# MODEL RAILROADING ON A BUDGET / WHY I MAKE THESE VIDEOS



## BENZ TRAINZ (Sep 22, 2017)

i am getting email daily now from people who are running marx and lionel trains for the very first time. MANY people cannot afford to get into this hobby, high end stuff is $ 1,000s even common lionel locomotives cost $ 100s in good running condition.

in any case the point of my videos is to ENCOURAGE anyone who has the interest to be able to run a model train without spending a great deal of money. derusting junk track, repairing junk locomotive from ebay, pennies on the dollar of any other source. anyone with the inclination and a 4" screwdriver, a wheel press and a wheel puller and a supply of parts can fix ANYTHING they can find.

i am getting over 100 subscribers a month now and there are LOTS of new people running marx and lionel trains. buying junk and putting a bit of work into it gives you a great sense of satisfaction knowing you have resurrected a 70 year old relic from the dead. lots of positive input on this. 

i encourage all of you to post videos on simple repairs and shortcuts that you know, what ever it may be. video is informative, entertaining and FREE. video will hold a viewers attention a lot longer than a photograph or a wordy description.

obviously i enjoy repairing junk trains, its fun and its CHEAP...

MARX 666 SMOKER / EBAY $ 10 / UNBOXING / DREADFUL CONDITION






MARX 666 SMOKER / EBAY $ 10 / RUNNING AND SMOKING / FIRST TEST







MARX 666 SMOKER / EBAY $ 10 / 18 LIONEL CARS / SMOKING WELL






MARX 666 SMOKER / EBAY $ 10 / HEADLIGHT INSTALLED / FIRST TEST






MARX 666 / EBAY $ 10 / FRONT & REAR TRUCKS / LOCOMOTIVE IS COMPLETE


----------



## ERIE610 (Jan 19, 2015)

*WORKS FOR ME*

I enjoy your videos posted here at MTF as well as on You Tube. I do glean information from your videos as well as add some information that I think may be relevant or helpful. Keep up the good work.

LATER


----------



## seayakbill (Jan 16, 2016)

Benz, your videos are entertaining and do provide info on low budget train operations. Its all good for the preservation of the electric train hobby.

Bill


----------



## Spence (Oct 15, 2015)

While I'm not into Marx or the old Lionel I certainly have enjoyed your videos. :appl:


----------



## Bill Webb (Sep 14, 2015)

Very interesting videos. It has to be very rewarding to get this from junk to useful again.

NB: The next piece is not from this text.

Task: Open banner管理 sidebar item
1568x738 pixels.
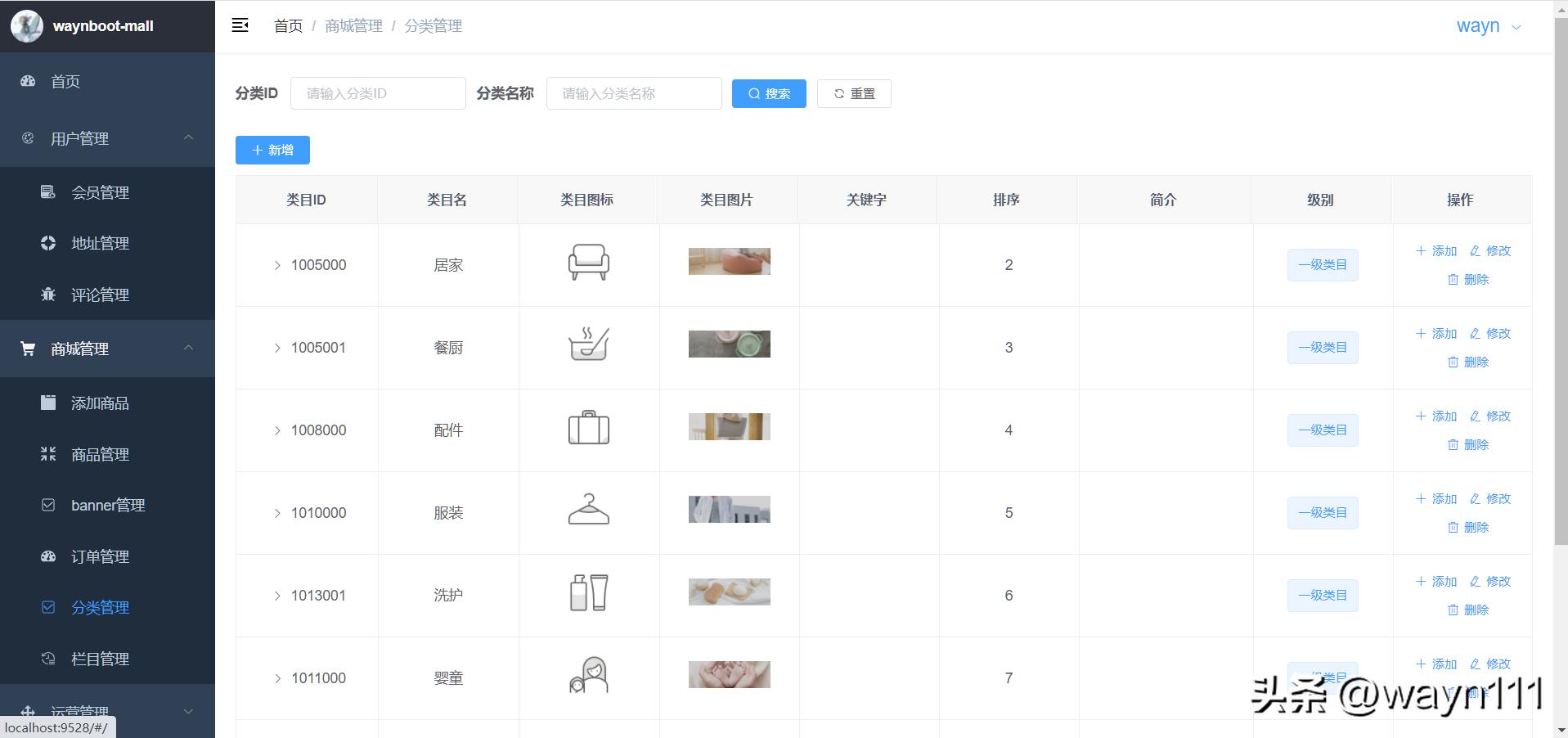Action: coord(107,505)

How much do you have invested in it beyond the $10? What do they sell for as it is now?

Looks like a fun way to get a nice engine without the problems of electronics. And 20+ years from now you can put it on the track and it will still run great.


----------



## Lee Willis (Jan 1, 2014)

I love your videos and watch them all. I hear you and understand about this hobby and having fun on a limited budget. In a way that can be more rewarding than the "What Budget?" approach people often see me take. Further, there is a charm, both due to nostalgia and the elegant simplicity of older locos, that makes them special and adds to the fun. I have a lot of old Marx -even some wind up - and old Lionel and love them all. 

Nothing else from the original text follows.